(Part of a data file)

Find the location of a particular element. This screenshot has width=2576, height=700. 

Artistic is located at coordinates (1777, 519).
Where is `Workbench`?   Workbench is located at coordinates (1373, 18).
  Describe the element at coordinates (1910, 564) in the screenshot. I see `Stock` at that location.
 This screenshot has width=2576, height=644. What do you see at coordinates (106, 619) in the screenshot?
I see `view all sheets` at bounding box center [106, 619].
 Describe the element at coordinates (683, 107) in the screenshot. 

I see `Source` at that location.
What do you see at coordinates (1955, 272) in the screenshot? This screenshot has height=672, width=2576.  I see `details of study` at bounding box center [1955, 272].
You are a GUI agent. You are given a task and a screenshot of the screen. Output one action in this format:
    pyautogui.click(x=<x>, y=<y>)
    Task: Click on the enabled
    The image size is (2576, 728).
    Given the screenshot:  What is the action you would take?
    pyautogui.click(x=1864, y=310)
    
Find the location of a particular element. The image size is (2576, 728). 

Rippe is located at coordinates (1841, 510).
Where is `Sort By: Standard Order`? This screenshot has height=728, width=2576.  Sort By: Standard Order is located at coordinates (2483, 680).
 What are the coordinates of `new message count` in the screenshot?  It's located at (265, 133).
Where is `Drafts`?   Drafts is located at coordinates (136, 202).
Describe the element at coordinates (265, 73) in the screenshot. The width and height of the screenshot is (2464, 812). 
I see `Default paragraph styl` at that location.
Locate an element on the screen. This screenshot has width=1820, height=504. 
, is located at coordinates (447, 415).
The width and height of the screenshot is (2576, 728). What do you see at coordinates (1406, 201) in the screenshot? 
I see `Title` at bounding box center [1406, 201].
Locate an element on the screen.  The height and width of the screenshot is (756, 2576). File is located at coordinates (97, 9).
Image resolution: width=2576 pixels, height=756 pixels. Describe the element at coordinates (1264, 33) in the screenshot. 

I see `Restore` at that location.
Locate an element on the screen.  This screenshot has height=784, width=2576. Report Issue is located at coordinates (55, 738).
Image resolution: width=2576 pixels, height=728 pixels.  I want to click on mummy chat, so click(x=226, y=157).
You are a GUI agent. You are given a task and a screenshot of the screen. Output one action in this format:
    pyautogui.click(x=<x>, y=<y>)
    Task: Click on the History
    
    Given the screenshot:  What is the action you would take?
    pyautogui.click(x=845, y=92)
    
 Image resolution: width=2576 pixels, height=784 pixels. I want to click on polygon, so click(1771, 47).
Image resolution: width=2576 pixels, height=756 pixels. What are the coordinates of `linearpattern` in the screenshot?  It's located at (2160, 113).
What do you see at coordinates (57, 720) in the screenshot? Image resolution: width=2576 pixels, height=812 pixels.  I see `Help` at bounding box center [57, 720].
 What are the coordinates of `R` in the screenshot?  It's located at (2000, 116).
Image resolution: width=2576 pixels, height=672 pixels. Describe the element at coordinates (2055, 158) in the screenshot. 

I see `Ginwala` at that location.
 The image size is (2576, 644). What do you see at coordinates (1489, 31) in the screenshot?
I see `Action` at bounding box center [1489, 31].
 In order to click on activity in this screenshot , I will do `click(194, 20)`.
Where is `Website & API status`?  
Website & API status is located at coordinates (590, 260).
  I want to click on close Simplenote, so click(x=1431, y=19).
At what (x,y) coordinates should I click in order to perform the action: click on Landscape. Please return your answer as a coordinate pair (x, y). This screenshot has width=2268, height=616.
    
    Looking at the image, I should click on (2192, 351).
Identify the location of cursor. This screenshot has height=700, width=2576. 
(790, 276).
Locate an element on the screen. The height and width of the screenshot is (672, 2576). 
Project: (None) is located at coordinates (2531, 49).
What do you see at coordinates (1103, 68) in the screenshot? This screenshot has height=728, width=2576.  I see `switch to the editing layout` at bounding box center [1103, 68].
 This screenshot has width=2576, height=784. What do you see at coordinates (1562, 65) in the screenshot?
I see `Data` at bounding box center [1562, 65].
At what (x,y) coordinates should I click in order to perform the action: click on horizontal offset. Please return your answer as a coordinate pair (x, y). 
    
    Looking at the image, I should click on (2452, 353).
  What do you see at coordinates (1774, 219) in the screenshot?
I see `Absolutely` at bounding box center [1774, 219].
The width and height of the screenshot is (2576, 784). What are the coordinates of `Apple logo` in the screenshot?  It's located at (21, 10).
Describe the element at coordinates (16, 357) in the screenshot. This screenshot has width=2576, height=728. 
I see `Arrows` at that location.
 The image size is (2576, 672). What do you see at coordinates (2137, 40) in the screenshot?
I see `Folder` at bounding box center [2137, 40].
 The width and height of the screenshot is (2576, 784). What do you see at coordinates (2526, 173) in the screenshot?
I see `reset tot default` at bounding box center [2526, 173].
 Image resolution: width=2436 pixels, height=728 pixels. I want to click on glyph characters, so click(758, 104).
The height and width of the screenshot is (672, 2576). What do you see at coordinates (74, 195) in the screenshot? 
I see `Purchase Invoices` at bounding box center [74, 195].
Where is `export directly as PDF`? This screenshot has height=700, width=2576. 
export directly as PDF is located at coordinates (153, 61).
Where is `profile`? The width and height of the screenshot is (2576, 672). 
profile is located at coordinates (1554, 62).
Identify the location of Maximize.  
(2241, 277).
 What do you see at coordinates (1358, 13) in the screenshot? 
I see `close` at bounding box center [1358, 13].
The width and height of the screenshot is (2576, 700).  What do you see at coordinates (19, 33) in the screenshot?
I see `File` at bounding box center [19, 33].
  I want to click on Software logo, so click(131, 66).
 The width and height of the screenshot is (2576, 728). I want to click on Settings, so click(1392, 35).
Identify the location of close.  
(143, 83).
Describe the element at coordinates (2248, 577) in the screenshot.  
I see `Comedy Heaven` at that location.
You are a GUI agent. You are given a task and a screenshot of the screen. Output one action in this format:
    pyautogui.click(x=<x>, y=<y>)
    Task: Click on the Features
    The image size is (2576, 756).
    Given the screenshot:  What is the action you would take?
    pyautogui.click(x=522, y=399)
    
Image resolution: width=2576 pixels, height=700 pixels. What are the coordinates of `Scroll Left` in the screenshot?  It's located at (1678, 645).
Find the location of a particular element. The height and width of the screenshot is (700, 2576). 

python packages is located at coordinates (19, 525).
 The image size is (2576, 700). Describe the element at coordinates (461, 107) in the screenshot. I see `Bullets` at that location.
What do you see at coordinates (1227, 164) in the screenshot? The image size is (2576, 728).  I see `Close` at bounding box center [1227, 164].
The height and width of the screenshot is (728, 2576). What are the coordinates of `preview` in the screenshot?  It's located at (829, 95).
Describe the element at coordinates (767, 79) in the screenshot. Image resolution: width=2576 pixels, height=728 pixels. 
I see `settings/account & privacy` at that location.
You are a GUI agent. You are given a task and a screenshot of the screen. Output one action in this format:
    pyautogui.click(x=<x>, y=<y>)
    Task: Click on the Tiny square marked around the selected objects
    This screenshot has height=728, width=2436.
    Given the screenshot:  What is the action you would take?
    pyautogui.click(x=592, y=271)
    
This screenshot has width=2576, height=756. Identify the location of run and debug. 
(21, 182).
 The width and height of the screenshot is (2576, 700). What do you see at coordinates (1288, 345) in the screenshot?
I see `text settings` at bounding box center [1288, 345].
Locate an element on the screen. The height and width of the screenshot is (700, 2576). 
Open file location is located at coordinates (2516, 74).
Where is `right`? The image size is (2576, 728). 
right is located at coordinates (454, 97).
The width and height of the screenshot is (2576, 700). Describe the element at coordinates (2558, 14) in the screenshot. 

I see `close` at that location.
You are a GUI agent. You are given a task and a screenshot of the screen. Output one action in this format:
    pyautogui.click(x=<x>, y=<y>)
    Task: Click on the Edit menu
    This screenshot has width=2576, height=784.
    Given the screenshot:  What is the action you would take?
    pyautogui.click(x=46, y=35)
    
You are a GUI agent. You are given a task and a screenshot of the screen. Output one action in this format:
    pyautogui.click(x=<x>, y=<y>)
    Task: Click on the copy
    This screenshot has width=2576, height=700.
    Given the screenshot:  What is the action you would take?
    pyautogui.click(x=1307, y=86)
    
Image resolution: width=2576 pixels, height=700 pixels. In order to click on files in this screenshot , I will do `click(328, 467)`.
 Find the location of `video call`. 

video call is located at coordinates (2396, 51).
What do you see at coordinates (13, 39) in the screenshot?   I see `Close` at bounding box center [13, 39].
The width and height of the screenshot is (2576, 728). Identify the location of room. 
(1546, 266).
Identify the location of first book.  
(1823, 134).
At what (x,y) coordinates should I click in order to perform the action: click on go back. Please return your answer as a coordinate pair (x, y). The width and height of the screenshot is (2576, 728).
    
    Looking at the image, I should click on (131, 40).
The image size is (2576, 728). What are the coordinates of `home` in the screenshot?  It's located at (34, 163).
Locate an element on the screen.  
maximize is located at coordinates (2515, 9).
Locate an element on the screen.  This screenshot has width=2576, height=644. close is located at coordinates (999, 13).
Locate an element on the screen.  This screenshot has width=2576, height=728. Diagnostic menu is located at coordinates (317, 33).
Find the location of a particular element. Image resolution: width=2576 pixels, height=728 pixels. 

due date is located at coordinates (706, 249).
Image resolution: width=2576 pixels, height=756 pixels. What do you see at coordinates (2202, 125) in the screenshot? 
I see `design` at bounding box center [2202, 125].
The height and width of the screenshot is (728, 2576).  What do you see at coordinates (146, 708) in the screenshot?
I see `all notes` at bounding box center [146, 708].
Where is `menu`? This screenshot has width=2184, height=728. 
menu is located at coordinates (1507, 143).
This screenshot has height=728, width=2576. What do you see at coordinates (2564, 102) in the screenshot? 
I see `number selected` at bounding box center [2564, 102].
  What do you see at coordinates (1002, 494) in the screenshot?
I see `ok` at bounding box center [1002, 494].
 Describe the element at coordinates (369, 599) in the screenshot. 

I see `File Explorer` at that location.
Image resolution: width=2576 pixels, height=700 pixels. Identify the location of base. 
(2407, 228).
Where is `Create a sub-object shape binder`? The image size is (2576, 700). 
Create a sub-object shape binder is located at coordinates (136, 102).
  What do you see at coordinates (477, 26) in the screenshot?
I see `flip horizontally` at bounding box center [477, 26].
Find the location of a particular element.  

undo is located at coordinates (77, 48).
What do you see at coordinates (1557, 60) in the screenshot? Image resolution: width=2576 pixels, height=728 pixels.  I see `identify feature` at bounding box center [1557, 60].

• **WHAT YOU WILL DO**
Format the items from the line containing "Image resolution: width=2576 pixels, height=756 pixels. What do" through the end as a Markdown table with the columns Row and Line, numbering each line and leaving out blank lines.

• **TASK ANSWER**
| Row | Line |
|---|---|
| 1 | Image resolution: width=2576 pixels, height=756 pixels. What do you see at coordinates (2202, 125) in the screenshot?  |
| 2 | I see `design` at bounding box center [2202, 125]. |
| 3 | The height and width of the screenshot is (728, 2576).  What do you see at coordinates (146, 708) in the screenshot? |
| 4 | I see `all notes` at bounding box center [146, 708]. |
| 5 | Where is `menu`? This screenshot has width=2184, height=728.  |
| 6 | menu is located at coordinates (1507, 143). |
| 7 | This screenshot has height=728, width=2576. What do you see at coordinates (2564, 102) in the screenshot?  |
| 8 | I see `number selected` at bounding box center [2564, 102]. |
| 9 |   What do you see at coordinates (1002, 494) in the screenshot? |
| 10 | I see `ok` at bounding box center [1002, 494]. |
| 11 |  Describe the element at coordinates (369, 599) in the screenshot.  |
| 12 | I see `File Explorer` at that location. |
| 13 | Image resolution: width=2576 pixels, height=700 pixels. Identify the location of base.  |
| 14 | (2407, 228). |
| 15 | Where is `Create a sub-object shape binder`? The image size is (2576, 700).  |
| 16 | Create a sub-object shape binder is located at coordinates (136, 102). |
| 17 |   What do you see at coordinates (477, 26) in the screenshot? |
| 18 | I see `flip horizontally` at bounding box center [477, 26]. |
| 19 | Find the location of a particular element.   |
| 20 | undo is located at coordinates (77, 48). |
| 21 | What do you see at coordinates (1557, 60) in the screenshot? Image resolution: width=2576 pixels, height=728 pixels.  I see `identify feature` at bounding box center [1557, 60]. |